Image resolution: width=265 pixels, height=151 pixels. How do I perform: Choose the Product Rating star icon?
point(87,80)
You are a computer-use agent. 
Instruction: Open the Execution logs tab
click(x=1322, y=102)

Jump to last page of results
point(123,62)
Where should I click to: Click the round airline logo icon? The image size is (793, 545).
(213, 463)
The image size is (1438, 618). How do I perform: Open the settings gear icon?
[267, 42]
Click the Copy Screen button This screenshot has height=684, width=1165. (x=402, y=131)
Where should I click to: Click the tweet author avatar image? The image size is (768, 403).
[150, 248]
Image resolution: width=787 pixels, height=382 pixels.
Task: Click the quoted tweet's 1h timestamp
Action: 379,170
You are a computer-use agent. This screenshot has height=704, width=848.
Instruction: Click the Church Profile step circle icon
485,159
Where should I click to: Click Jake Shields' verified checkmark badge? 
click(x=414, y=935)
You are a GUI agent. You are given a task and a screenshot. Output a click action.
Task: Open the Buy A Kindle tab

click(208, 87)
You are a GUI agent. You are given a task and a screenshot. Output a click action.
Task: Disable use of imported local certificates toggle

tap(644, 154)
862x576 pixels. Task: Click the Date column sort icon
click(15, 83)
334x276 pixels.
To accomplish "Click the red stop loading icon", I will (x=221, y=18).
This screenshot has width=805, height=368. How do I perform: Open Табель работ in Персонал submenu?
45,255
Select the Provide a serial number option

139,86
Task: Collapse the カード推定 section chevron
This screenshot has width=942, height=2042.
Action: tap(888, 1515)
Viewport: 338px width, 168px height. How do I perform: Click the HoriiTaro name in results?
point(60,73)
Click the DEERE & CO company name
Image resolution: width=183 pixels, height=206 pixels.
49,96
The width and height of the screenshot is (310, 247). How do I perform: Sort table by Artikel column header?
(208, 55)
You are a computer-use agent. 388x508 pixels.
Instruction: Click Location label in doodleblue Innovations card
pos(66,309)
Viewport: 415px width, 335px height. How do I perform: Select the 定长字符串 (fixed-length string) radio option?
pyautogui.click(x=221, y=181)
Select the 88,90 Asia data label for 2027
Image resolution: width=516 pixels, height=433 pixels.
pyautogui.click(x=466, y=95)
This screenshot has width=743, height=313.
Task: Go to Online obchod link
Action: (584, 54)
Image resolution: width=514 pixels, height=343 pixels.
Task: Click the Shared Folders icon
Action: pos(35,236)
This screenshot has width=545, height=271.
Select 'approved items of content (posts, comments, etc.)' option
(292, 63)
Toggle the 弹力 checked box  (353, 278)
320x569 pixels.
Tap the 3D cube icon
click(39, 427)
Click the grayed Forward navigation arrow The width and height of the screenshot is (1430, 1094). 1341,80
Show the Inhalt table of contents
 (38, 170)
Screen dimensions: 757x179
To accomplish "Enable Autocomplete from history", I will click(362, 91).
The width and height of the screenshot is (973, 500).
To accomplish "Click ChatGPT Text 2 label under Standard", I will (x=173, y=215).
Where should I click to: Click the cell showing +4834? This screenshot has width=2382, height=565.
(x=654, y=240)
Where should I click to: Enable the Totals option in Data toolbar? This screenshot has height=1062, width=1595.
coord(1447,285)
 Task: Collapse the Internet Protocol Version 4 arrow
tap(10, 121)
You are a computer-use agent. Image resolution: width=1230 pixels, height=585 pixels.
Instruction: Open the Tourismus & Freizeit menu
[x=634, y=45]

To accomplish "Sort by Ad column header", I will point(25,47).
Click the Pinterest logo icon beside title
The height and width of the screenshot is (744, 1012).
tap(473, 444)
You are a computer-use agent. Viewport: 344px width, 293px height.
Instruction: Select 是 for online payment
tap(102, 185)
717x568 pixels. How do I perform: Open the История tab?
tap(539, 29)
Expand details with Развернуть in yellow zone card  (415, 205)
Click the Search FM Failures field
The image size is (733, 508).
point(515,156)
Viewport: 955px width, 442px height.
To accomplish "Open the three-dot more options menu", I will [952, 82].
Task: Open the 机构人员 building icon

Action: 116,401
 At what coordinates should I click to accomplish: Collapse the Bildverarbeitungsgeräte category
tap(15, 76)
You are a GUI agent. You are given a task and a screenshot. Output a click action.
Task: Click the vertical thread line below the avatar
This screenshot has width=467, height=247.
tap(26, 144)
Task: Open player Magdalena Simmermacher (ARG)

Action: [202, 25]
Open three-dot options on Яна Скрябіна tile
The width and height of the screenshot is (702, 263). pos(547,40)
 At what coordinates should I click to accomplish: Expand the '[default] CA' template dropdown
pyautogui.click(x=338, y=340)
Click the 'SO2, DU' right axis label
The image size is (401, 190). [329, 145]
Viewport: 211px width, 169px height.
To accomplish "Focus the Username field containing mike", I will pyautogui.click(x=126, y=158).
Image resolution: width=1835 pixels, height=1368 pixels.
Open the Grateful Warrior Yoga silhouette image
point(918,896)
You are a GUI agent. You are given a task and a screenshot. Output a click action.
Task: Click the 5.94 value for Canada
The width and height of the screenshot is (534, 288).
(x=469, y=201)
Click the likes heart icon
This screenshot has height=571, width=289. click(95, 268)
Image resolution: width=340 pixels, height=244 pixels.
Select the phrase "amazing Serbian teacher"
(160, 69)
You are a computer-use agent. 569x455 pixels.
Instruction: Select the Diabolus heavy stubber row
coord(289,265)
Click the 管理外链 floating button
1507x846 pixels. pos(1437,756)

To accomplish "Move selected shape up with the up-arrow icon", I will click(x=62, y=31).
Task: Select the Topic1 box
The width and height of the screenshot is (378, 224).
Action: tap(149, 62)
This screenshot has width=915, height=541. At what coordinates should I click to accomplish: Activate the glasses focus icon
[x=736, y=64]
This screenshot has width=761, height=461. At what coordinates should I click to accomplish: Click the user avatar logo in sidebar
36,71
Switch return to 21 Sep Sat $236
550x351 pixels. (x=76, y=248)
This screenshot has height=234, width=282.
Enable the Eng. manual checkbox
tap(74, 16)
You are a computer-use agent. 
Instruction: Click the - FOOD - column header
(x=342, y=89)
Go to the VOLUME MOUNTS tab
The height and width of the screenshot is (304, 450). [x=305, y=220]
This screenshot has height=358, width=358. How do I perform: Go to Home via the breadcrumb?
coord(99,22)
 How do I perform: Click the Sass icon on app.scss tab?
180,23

PROMPT
Precisely the line with "Go to the VOLUME MOUNTS tab" and the lines after it, up to the last line of the entries above, are to be reproduced, and nothing more.

RESULT FOR THIS TASK
Go to the VOLUME MOUNTS tab
The height and width of the screenshot is (304, 450). [x=305, y=220]
This screenshot has height=358, width=358. How do I perform: Go to Home via the breadcrumb?
coord(99,22)
 How do I perform: Click the Sass icon on app.scss tab?
180,23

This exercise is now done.